Atualizado em 18 de outubro de 2019 às 22:45
Lenio Steck, no melhor momento do julgamento: “é preciso ouvir o ronco da Constituição”

A mentira que Deltan Dallagnol espalhou hoje na rede social sobre o número de presos que seriam alcançados pelo julgamento em curso no STF é um exemplo concreto do fenômeno que o jurista Lenio Streck denunciou na corte, na última quinta-feira.

“Jornalistas e jornaleiros, esta foi a metáfora que usei no STF. Os jornaleiros são todos aqueles que não são de mídia impressa ou da imprensa profissional que usam a rede social e criam um sistema de autoproteção para chamar a atenção da ‘opinião pública’”, disse ele, em entrevista ao DCM.

Deltan Dallagnol é procurador da república, coordenador da Lava Jato em Curitiba, mas, neste caso, deu vazão ao que Lenio chamou de “lenda urbana”: a de que 190 mil presos seriam libertados com o julgamento das ações diretas de constitucionalidade que resgatam uma cláusula pétrea da Carta Magna.

Dados do do CNJ, divulgados esta semana, dão conta de que seriam, no máximo, 4,8 mil.
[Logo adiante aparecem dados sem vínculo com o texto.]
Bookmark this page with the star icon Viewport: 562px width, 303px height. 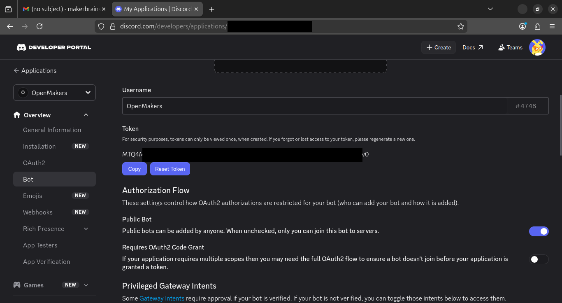461,26
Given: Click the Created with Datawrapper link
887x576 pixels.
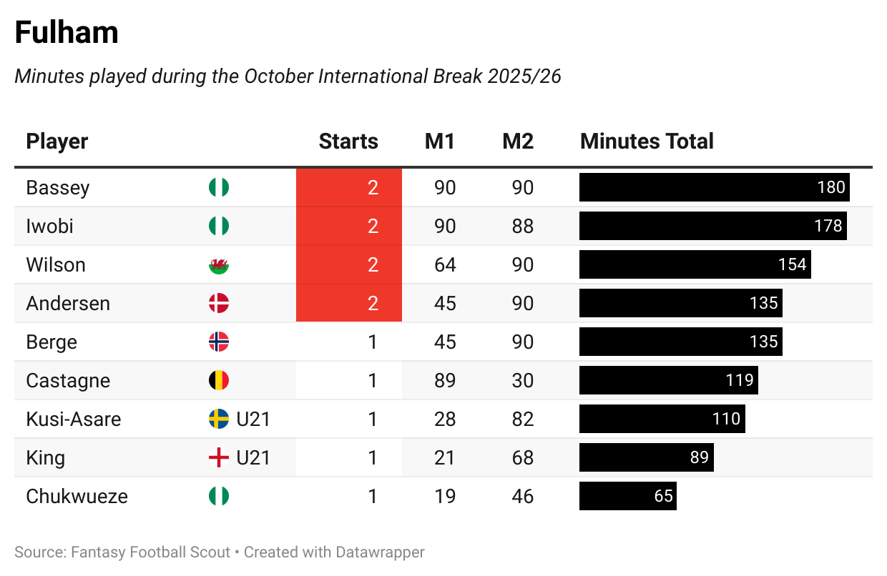Looking at the screenshot, I should tap(334, 552).
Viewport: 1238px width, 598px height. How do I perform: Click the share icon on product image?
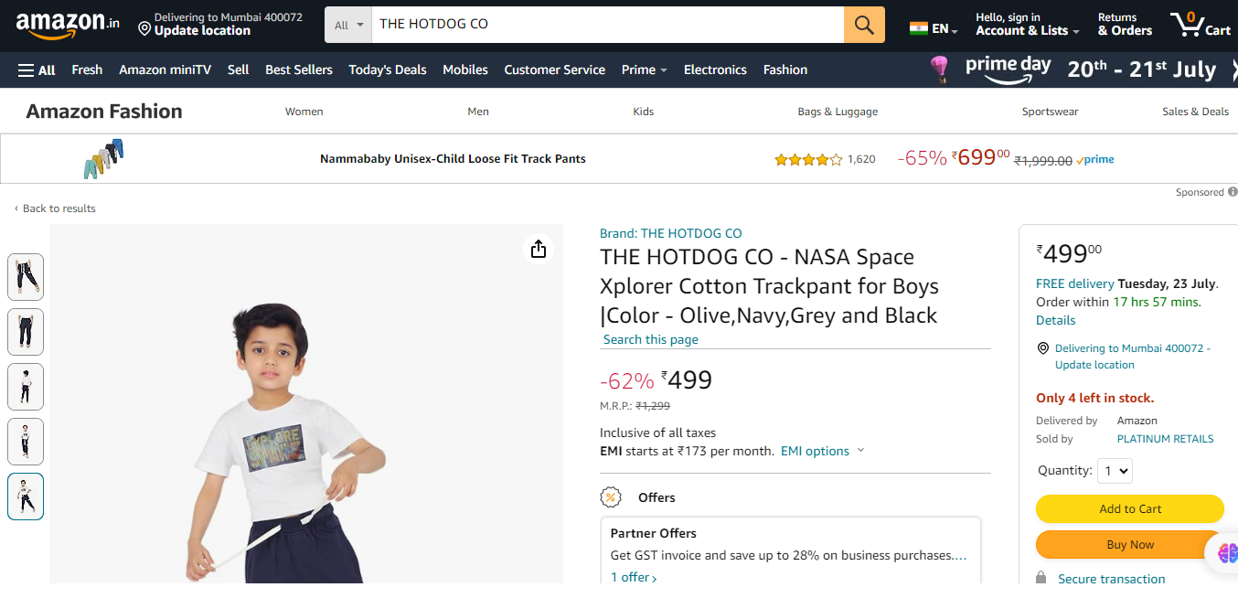pos(539,249)
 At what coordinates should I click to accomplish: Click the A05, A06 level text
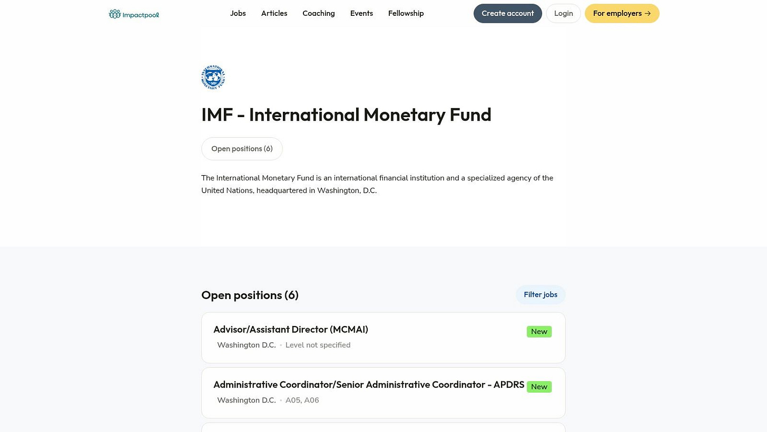302,400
Pego na mentira, Deltan Dallagnol fez uma correção e atribuiu à imprensa o dado de 190 mil. Só não disse que a matéria da imprensa era fake news. É autoproteção ou proteção recíproca em curso.

Para Lenio, a falácia começa por atribuir à “opinião pública” um sentimento que sequer foi devidamente aferido.

“Só que opinião pública não é isso que se tem. Opinião pública é algo muito sério e é difícil de aferi-la. E para formar a opinião pública, você precisa discutir coisas em um ambiente democrático. Isso que se tem por aí é uma discussão que não passa de senso comum. Então, nós não temos opinião pública. Temos fragmentos de um senso comum moralista e que quer pressionar, como se o Supremo Tribunal tivesse que ouvir a voz das ruas”, afirmou Lenio.

O jurista comentou que está à procura da voz das ruas. “Eu ando por aí e quero ver e ouvir a voz das ruas. E não vejo. Ainda que eu ouvisse a voz das ruas, era preciso ter um critério científico para poder aferi-la”, destacou.

Se a voz das ruas fosse aferida por pesquisa, haveria uma, e ela desmonta o que Dallagnol sugere.

“Lembro a você que já houve uma pesquisa em que, há um ano e meio atrás, 52 por cento dos entrevistados diziam ser a favor da presunção de inocência”, afirmou.

Mas nem isso pode ser considerado voz das ruas.

“Eu tenho dúvidas. Por que ninguém apresenta esses dados? Ah, a opinião pública, ah não sei o que é. Estou esperando. Por isso é que eu disse: eu prefiro ouvir o ronco da Constituição do que uma construída voz das ruas, que depois ganha um nome de opinião pública”, comentou.

Esgrimindo o argumento das voz das ruas, o que se pretende é ferir a Constituição.

“Mesmo que houvesse uma opinião pública séria, mesmo assim, mesmo que ela dissesse que queria que se  prendesse a partir de segunda instância, ainda assim teríamos que ouvir o ronco da Constituição, porque a Constituição vale mais do que isso. E é preciso dizer que a opinião pública é volátil”.

Em outras palavras, a opinião pública muda, as cláusulas pétreas da Constituição não.

“O Supremo deve fazer a coisa certa. E o que é fazer a coisa certe? Decidir conforme a Constituição de forma contramajoritária, porque a Constituição é o remédio contra a maioria.”

Enfim, é preciso observar a justiça, não praticar o linchamento.

A preocupação de Dallagnol, certamente, não é com 190 mil ou 4,8 mil presos. É com o único preso, Lula, a quem a Lava Jato quer dar uma meia liberdade, com semiaberto, e não admitir que a prisão dele — e de todos os demais que não tiveram seus recursos julgados — é uma violência contra uma garantia e um direito fundamental.